# Where can i get bloodworms?



## Maryrox247 (Aug 10, 2009)

Hi i have two questions

1. Were can i get those rehydrating bloodworms blocks? ( You see them in packs of about 6 blocks in a wrapper open one and let it thaw or put it in water then put some in fish tank.) By the way PLEASE dont say order online becuase i dont think my parents would let me. lol And my pet store (get this) DOESNT sell them i dont know if the other pet stores do though.

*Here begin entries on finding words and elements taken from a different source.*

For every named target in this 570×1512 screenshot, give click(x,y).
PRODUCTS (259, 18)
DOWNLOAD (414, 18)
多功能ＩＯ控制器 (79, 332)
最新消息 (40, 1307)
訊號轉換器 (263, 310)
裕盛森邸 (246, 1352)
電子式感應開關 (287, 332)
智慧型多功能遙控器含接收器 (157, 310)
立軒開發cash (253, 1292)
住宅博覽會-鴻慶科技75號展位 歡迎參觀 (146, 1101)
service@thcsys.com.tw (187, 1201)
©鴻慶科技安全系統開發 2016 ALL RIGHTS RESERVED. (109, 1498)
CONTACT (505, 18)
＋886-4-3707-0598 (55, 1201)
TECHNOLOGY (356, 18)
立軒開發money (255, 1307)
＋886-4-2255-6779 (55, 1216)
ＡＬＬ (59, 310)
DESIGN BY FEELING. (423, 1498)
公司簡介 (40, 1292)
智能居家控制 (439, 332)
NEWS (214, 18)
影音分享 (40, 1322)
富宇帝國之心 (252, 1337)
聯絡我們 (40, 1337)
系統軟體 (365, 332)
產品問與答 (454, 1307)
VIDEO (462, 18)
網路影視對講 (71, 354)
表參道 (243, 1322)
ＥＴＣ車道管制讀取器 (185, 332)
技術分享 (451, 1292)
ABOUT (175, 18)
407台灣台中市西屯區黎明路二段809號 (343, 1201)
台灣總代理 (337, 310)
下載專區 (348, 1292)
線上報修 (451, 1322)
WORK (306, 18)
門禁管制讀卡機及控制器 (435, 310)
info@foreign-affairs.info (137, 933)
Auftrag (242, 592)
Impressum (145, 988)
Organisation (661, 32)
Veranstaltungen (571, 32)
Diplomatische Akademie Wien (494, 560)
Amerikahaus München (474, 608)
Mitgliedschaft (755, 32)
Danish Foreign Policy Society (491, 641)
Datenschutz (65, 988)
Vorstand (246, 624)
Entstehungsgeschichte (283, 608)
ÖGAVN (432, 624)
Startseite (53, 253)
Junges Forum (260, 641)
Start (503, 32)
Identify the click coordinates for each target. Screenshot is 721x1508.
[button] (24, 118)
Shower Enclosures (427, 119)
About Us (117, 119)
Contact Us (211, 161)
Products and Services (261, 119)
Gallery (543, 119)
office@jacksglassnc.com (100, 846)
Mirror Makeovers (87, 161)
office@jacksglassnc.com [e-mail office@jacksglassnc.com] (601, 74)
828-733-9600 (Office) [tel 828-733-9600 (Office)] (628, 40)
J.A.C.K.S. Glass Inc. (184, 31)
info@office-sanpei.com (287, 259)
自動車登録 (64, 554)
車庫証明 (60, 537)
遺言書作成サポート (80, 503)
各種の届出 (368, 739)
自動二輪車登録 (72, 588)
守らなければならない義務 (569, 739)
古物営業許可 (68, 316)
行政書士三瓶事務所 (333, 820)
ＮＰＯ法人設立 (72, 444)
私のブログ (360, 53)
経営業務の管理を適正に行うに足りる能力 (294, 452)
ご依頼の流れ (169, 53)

2. Will my betta eat freeze dried tubifex blocks? ( You know the kind that you DONT let thaw or dehydrate.) Such as the brand i have wardle'y.


----------



## dramaqueen (Jul 7, 2008)

I haven't ever seen bloodworm blocks before. Hikari makes freeze dried brine shrimp in blocks so maybe they do the same to their bloodworms. IDK. The fd bloodworms I use are in a little bottle and not in blocks. I have no idea where to get the kind you are looking for.


----------



## AngelicScars (May 5, 2009)

Bloodworms are more of a treat for Bettas, not a main source of food. 
I've never heard of bloodworm blocks before.
If you don't already, I would stick with pellets as a main diet.


----------



## Maryrox247 (Aug 10, 2009)

dramaqueen said:


> I haven't ever seen bloodworm blocks before. Hikari makes freeze dried brine shrimp in blocks so maybe they do the same to their bloodworms. IDK. The fd bloodworms I use are in a little bottle and not in blocks. I have no idea where to get the kind you are looking for.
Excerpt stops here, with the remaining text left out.